Book Three Synopsis: The problem of evil is a problem for believers in the standard conception of God as all-knowing, all-powerful, and all-good. The problem can be simply stated: Why would an all-knowing, all-powerful, and all-good God permit evil to exist in the world? If God is all-knowing and all-powerful, then God can prevent the occurrence of evil; that God allows the occurrence of evil thus seems to undermine God’s purported all-goodness. Alternatively, it could be that God is all-good, but either not all-knowing or not all-powerful, and, thus, not able to prevent the occurrence of evil. In any case, the existence of evil presents a problem that the believer in the traditional conception of God must explain. In Book Three, the characters consider an analogous problem for anyone who accepts a conception of policymakers as aiming to promote the interests of the people: in fact, policy results sometimes fail to promote the interests of the people. How can this be, if policymakers are conceived as altruistic and, implicitly, as knowledgeable and powerful enough (perhaps with the assistance of policy experts) to effectively discharge their policymaking tasks? The conception of policymakers as altruistic seems to face difficulties in adequately explaining relevant cases of policy failure. Anyone who accepts such a conception thus seems to confront a problem analogous to the traditional problem of evil.
Dramatis Personae
Emma – 30 years old; Fifth-year philosophy PhD student, specializing in political philosophy and epistemology; ABD (“all-but-dissertation”); dating Andre
Andre – 35 years old; Fourth-year philosophy PhD student, specializing in philosophy of science; Academic Advisor to undergraduate students in the Philosophy Department; dating Emma
Connor – 24 years old; Second-year philosophy PhD student, specializing in normative ethics; a devout political progressive
Jack – 25 years old; Second-year philosophy PhD student, specializing in logic and epistemology; a devout political libertarian
Book Three
Jack: Alright, it’s my turn to attack Connor. You two have been hogging all the fun.

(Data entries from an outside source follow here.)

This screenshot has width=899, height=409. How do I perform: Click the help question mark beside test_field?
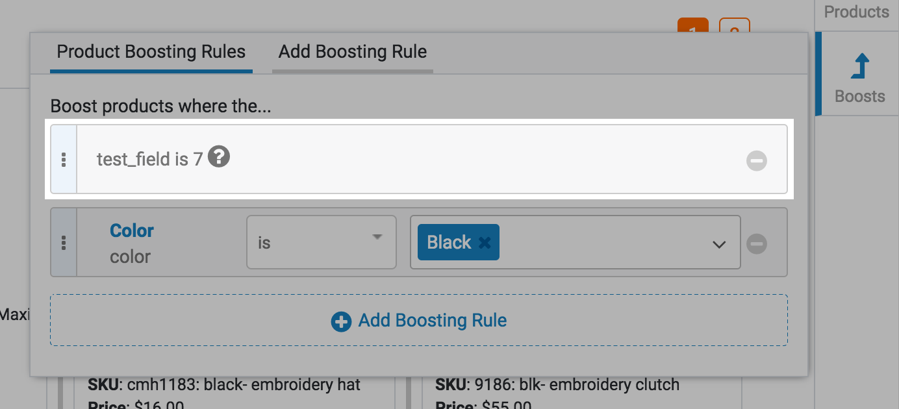click(219, 158)
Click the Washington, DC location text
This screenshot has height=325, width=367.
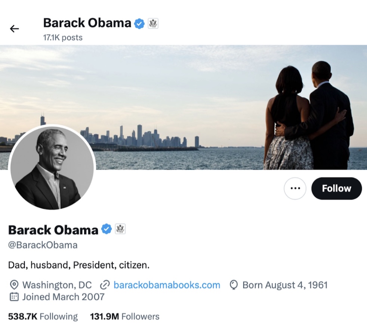point(57,285)
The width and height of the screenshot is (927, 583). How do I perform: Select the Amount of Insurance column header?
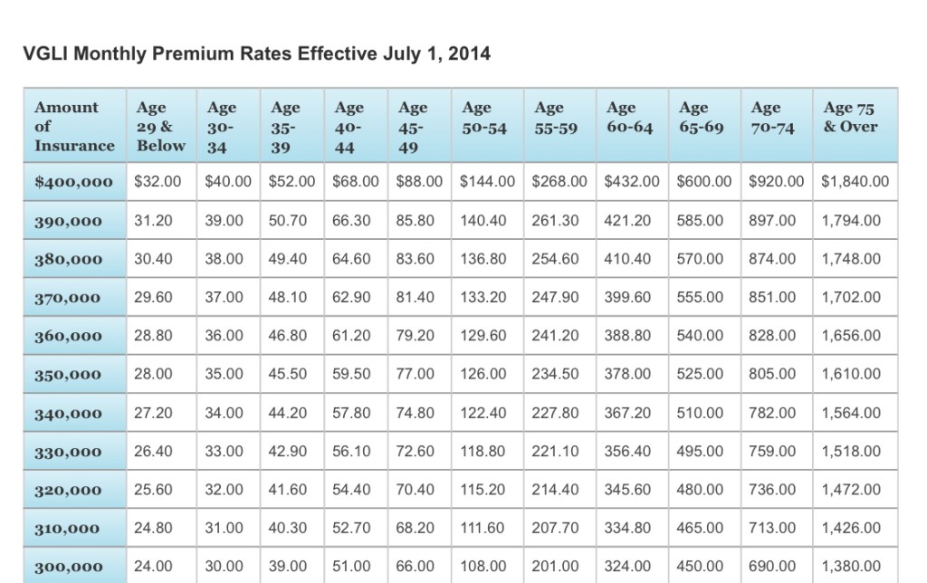[74, 126]
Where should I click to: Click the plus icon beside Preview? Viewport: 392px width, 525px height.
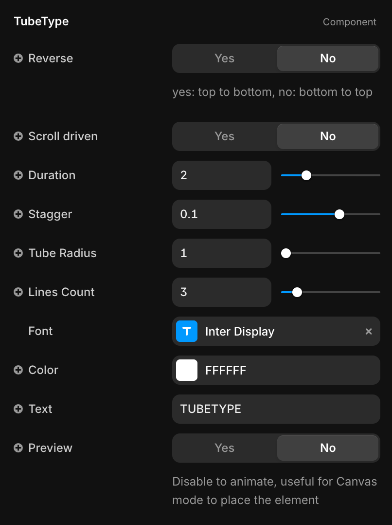(18, 448)
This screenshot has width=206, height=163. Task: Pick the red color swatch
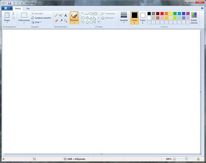click(x=162, y=13)
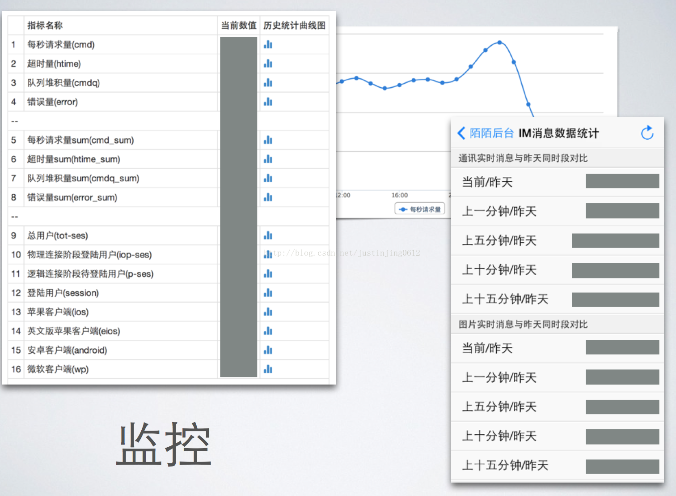Click the 历史统计曲线图 column header
676x496 pixels.
pos(294,26)
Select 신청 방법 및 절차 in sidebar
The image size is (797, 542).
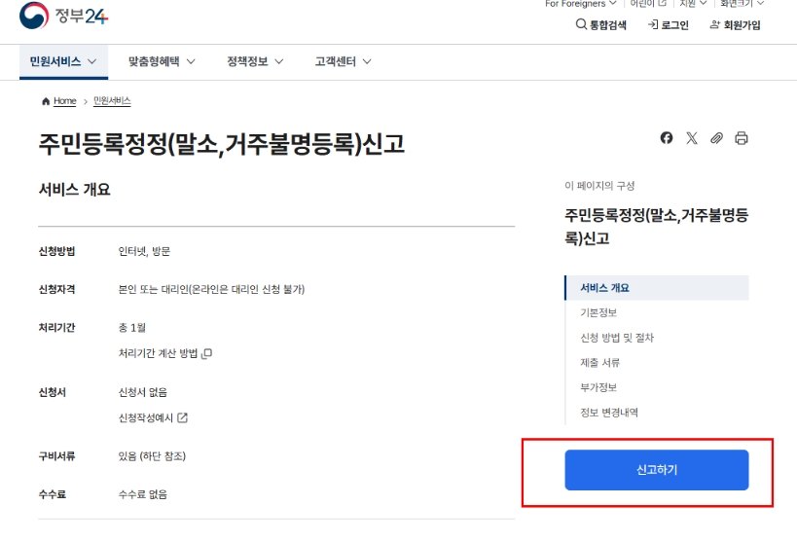(617, 338)
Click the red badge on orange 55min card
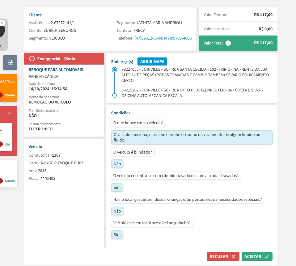This screenshot has width=296, height=266. 1,95
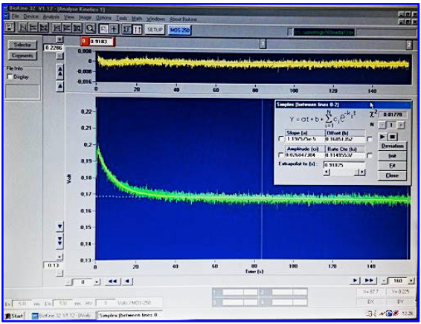
Task: Click the vertical cursor lines toolbar icon
Action: click(x=137, y=29)
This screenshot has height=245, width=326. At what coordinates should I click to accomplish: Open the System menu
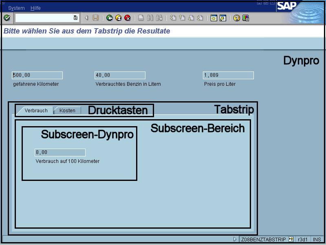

Andre: Have at him. I’m spent. Do you have anything to add, Em?
Emma: Oh, I have a lot to say, but I want to see what Zippy the Wonderdork has come up with…
Connor: I don’t want to continue this persecution. There’s a party going on. Don’t I have any say here?
Jack [laughing]: No, you don’t. Wait, Zippy the Wonderdork?
Emma: Yeah, I just came up with it. I like it for you.
Jack [shakes head]: My god, OK, whatever.
Emma [laughing]: What? You don’t like it? It’s so fitting.
Jack [shakes head]: No, I don’t like it and it’s not “fitting.” Stop it.
Andre: If the name fits…
Emma: Right?
Jack [turning away]: OK. So, here’s the complaint that I was working up against Connor before you two so rudely interrupted…
Emma [laughing]: Oh, Zippy’s panties are bunching!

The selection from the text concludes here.